8.1 `AutonomousTester` Interface

public interface AutonomousTester {

    @SystemMessage("...")
    void initialize();

    @UserMessage("Test Goal: {{goal.description}}")
    TestReport performTest(@MemoryId String testId, TestGoal goal);

    @Tool("Execute atomic browser action")
    ActionResult executeAction(TestAction action);
}

8.2 `TestOrchestratorService`

Orchestrates the LoopStateMachine and calls AutonomousTester. Manages the lifecycle of Playwright pages and Testcontainers.

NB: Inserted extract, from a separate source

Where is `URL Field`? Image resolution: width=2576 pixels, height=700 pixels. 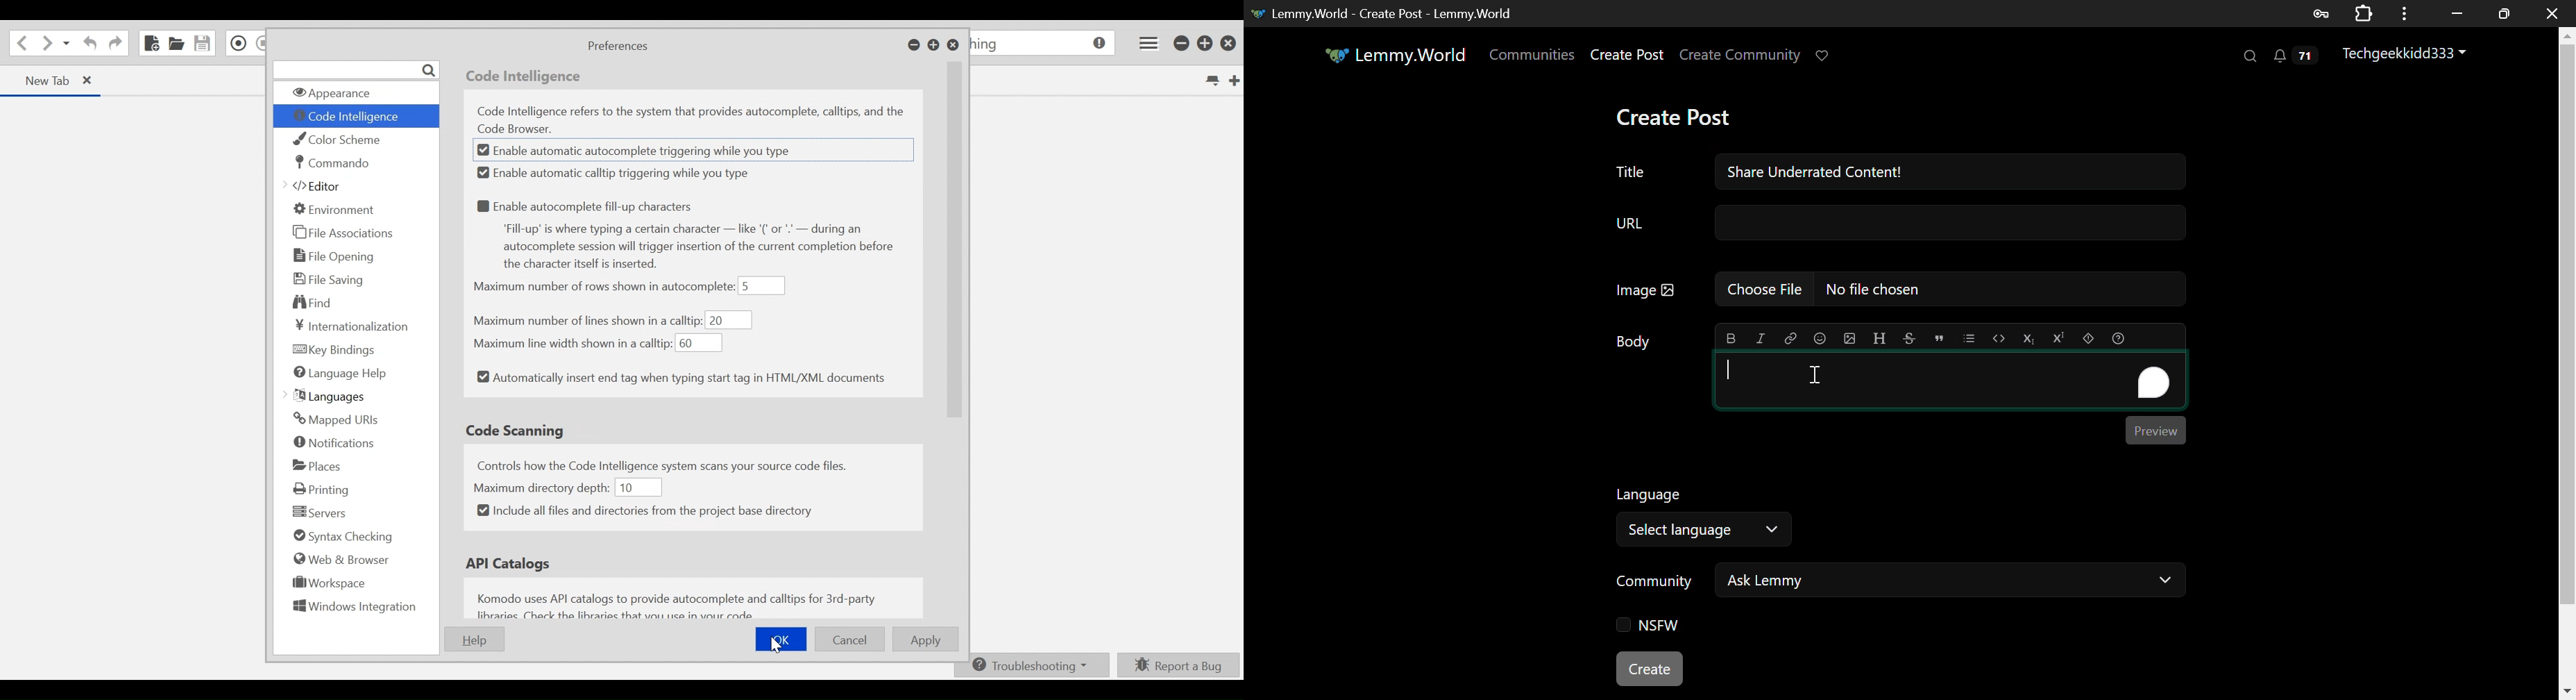 URL Field is located at coordinates (1896, 225).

9. Evaluation Framework and Metrics

Metric	Phase 1 (PoC)	Phase 2 (MVP)	Phase 3 (Prod)
Diagnosis Accuracy	> 80%	> 90%	> 95%
Script Survival Rate	N/A	> 95%	> 99%
New Bugs Found	N/A	N/A	> 10/month

10. Adoption Plan and Milestones

Phase 1: Diagnosis Assistant (8 Weeks)

Goal: AI analyzes failure logs from existing CI pipelines.
Deliverable: Automated Root Cause Analysis Report attached to Jenkins builds.

Phase 2: Visual & Self-Healing (12 Weeks)

Goal: Implement VisionTools and Self-Healing locators.
Deliverable: A test suite that survives major UI refactoring without manual fixes.

Phase 3: Autonomous Exploration (16 Weeks)

Goal: Full “Nightly Build” exploration.
Deliverable: Autonomous testing of core business flows with minimal human input.

11. Risk Assessment and Mitigation

Risk	Mitigation
High Token Cost	Use GPT-4o-mini for simple tasks; optimize Prompts; strict budget caps.
AI Hallucination	Implement “Stability Loop” to verify findings; Human-in-the-loop for initial training.
Data Privacy	Sanitize test data; Do not send PII to LLM; Use local LLMs (Llama 3) if strict privacy is required.

12. Cost Estimation

Estimated Monthly Cost (Production): ~$1,375 USD

Based on heavy usage of Vision API (most expensive component).
Can be optimized by using caching and hybrid models.

13. Decision Checkpoints

Week 8 (PoC End): Is Diagnosis Accuracy > 80%? If not, refine prompts or switch models.
Week 20 (MVP End): Is Script Survival Rate > 95%? If yes, proceed to full autonomy.